En effet, aujourd’hui, le marché des batteries – qu’il s’agisse de fournir de l’énergie ou de faciliter la mobilité – est dominé par la technologie dite «lithiumion». Elle implique d’utiliser des matériaux «non pas rares, car ils existent en abondance, mais précieux», précise Andrea Vezzini, responsable du centre BFH stockage d’énergie pour la Haute école spécialisée bernoise. L’extraction de lithium au Chili, sur le plateau d’Atacama, demande par exemple de grandes quantités d’eau, même si «ses effets exacts n’ont pas encore fait l’objet de recherches complètes», reconnaît le chercheur. Une sorte de standard écologique et social est déjà en train d’apparaître chez les grands constructeurs automobiles comme VW ou BMW, pour tracer les conditions de production de leurs batteries.
Mais cela est-il suffisant?
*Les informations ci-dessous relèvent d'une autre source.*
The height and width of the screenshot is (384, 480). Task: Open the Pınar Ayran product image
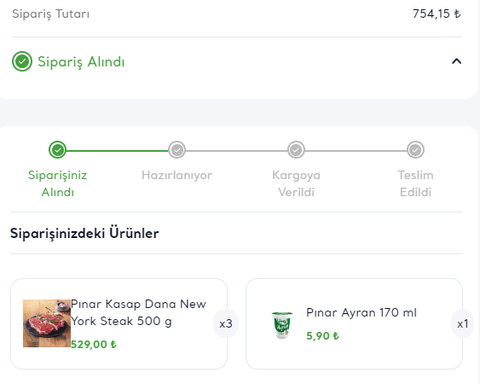(282, 325)
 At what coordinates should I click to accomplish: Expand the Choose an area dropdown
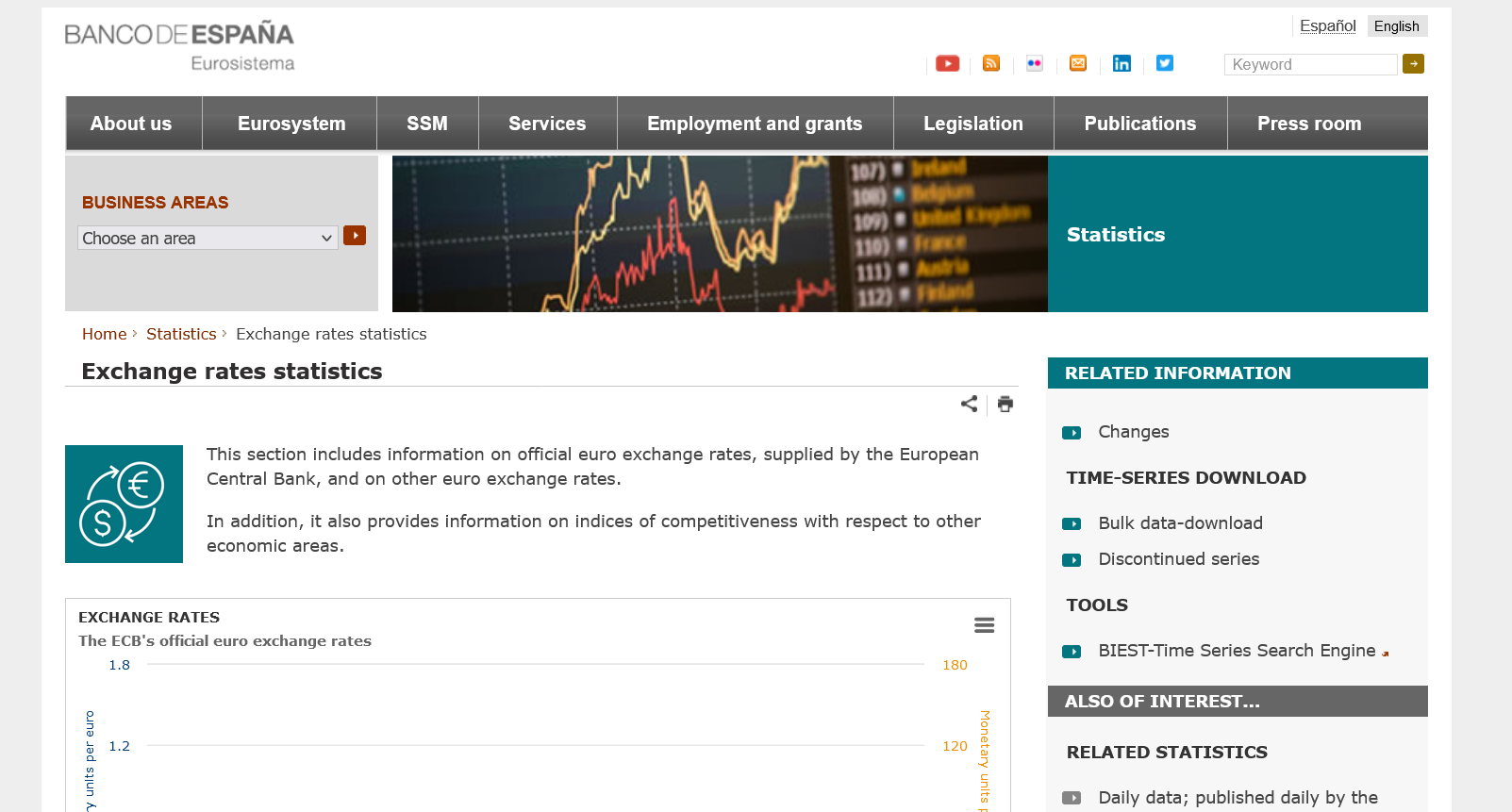[x=208, y=238]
La mobilité électrique est en plein essor et s’avère irrésistible: «L’intérêt de l’électrique par rapport au pétrole est indéniable, en matière d’émissions carbone. La part de CO2 nécessaire à la construction d’un véhicule électrique a elle aussi beaucoup diminué. Aujourd’hui, au-delà de 20'000 kilomètres d’utilisation, un véhicule électrique est ‹rentable›, en ce qui concerne les coûts carbone», poursuit Andrea Vezzini. Le vrai problème, pour le chercheur, réside dans l’industrialisation de la mobilité électrique. «Le défi, c’est l’échelle industrielle: remplacer 80 millions de voitures thermiques chaque année par des voitures électriques induit un impact massif sur la logistique, l’extraction minière et l’environnement.»
Changement de consommation
Pour Andrea Vezzini, c’est véritablement la consommation de la population qui est à remettre en question. «Il faut réfléchir profondément à nos habitudes et à nos mobilités: penser à la mobilité partagée, réduire la mobilité de manière générale. Se demander s’il n’est pas plus pertinent de se réjouir de la durée d’une journée plutôt que la remplir avec deux heures de trajets. La pandémie nous a montré que cela fonctionne!»
Pour le moment, l’impact environnemental de la production électrique ne se reflète pas encore dans le coût de la mobilité électrique, relativement accessible compte tenu des dégâts irréversibles qu’elle peut causer à l’environnement. «Mais pour les combustibles fossiles, les coûts environnementaux sont bien pires… et ils ne sont pas non plus reflétés dans le prix aujourd’hui!», remarque Andrea Vezzini. De plus, le régulateur suisse ou européen devrait changer la donne sous peu, en imposant de nouvelles contraintes de recyclage des batteries. En attendant, prendre conscience de l’impact social et environnemental de la mobilité électrique permet d’en faire une utilisation consciente et responsable.
Quelques conseils
- Privilégier le vélo électrique à la voiture: «C’est tout de même moins énergivore pour déplacer 70 kilos», glisse Andrea Vezzini. Si l’on investit dans un vélo électrique, veiller à l’utiliser au minimum « trois fois par semaine ».
- Prendre soin de sa batterie: «Eviter de la décharger totalement, ne pas la charger en dessous de zéro degré, la charger à 80% seulement en cas d’une utilisation quotidienne, à 100% en cas de trajets plus longs.»
- Recycler: les vendeurs de vélos ont une obligation légale de reprendre toutes les batteries cyclistes qui leur sont rapportées. Les possesseurs, eux, doivent ramener ces accumulateurs à un point de collecte, à un fabricant ou à un détaillant.
- Upcycler: plusieurs start-ups se sont lancées dans la réutilisation de batteries électriques: libattion.ch ou sun2wheel.ch sont parmi les pionnières suisses du secteur.